* [Provided entries]:
********

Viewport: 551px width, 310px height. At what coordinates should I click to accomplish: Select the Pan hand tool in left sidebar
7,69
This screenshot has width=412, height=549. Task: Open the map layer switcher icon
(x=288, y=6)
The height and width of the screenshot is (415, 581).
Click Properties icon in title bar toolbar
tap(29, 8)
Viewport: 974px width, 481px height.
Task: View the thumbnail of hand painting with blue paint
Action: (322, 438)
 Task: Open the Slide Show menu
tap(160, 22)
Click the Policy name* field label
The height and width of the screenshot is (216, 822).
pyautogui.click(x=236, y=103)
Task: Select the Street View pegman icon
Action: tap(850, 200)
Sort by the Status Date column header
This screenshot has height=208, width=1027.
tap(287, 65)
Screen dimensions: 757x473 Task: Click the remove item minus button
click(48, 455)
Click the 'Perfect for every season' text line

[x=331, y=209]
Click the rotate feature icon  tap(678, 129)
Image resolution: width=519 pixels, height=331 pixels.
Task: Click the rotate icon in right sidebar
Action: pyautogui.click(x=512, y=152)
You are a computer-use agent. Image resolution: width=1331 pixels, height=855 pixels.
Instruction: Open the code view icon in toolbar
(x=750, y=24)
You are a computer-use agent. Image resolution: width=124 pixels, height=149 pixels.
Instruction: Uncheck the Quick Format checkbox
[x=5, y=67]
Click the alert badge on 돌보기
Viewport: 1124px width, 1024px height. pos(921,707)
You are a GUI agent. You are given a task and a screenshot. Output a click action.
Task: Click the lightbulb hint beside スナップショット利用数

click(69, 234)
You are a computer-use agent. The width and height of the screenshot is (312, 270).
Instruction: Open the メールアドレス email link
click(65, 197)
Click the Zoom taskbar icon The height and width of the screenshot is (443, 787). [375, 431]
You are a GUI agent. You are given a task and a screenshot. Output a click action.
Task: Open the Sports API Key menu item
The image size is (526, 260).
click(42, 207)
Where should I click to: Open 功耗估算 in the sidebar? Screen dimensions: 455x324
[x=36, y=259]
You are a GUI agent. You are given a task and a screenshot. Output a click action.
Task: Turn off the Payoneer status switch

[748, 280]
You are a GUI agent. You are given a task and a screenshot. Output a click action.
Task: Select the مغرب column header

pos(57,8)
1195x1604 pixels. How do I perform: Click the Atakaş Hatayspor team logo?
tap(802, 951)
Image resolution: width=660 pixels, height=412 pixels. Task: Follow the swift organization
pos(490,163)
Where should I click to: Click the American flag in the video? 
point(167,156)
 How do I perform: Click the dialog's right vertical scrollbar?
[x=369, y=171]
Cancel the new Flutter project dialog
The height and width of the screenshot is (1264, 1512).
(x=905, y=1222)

********

* [Required task]:
Copy the data above line for line, without changing a single character.

* [Result of the exercise]:
Viewport: 551px width, 310px height. At what coordinates should I click to accomplish: Select the Pan hand tool in left sidebar
7,69
This screenshot has width=412, height=549. Task: Open the map layer switcher icon
(x=288, y=6)
The height and width of the screenshot is (415, 581).
Click Properties icon in title bar toolbar
tap(29, 8)
Viewport: 974px width, 481px height.
Task: View the thumbnail of hand painting with blue paint
Action: (322, 438)
 Task: Open the Slide Show menu
tap(160, 22)
Click the Policy name* field label
The height and width of the screenshot is (216, 822).
pyautogui.click(x=236, y=103)
Task: Select the Street View pegman icon
Action: tap(850, 200)
Sort by the Status Date column header
This screenshot has height=208, width=1027.
tap(287, 65)
Screen dimensions: 757x473 Task: Click the remove item minus button
click(48, 455)
Click the 'Perfect for every season' text line

[x=331, y=209]
Click the rotate feature icon  tap(678, 129)
Image resolution: width=519 pixels, height=331 pixels.
Task: Click the rotate icon in right sidebar
Action: pyautogui.click(x=512, y=152)
You are a computer-use agent. Image resolution: width=1331 pixels, height=855 pixels.
Instruction: Open the code view icon in toolbar
(x=750, y=24)
You are a computer-use agent. Image resolution: width=124 pixels, height=149 pixels.
Instruction: Uncheck the Quick Format checkbox
[x=5, y=67]
Click the alert badge on 돌보기
Viewport: 1124px width, 1024px height. pos(921,707)
You are a GUI agent. You are given a task and a screenshot. Output a click action.
Task: Click the lightbulb hint beside スナップショット利用数

click(69, 234)
You are a computer-use agent. The width and height of the screenshot is (312, 270).
Instruction: Open the メールアドレス email link
click(65, 197)
Click the Zoom taskbar icon The height and width of the screenshot is (443, 787). [375, 431]
You are a GUI agent. You are given a task and a screenshot. Output a click action.
Task: Open the Sports API Key menu item
The image size is (526, 260).
click(42, 207)
Where should I click to: Open 功耗估算 in the sidebar? Screen dimensions: 455x324
[x=36, y=259]
You are a GUI agent. You are given a task and a screenshot. Output a click action.
Task: Turn off the Payoneer status switch

[748, 280]
You are a GUI agent. You are given a task and a screenshot. Output a click action.
Task: Select the مغرب column header

pos(57,8)
1195x1604 pixels. How do I perform: Click the Atakaş Hatayspor team logo?
tap(802, 951)
Image resolution: width=660 pixels, height=412 pixels. Task: Follow the swift organization
pos(490,163)
Where should I click to: Click the American flag in the video? 
point(167,156)
 How do I perform: Click the dialog's right vertical scrollbar?
[x=369, y=171]
Cancel the new Flutter project dialog
The height and width of the screenshot is (1264, 1512).
(x=905, y=1222)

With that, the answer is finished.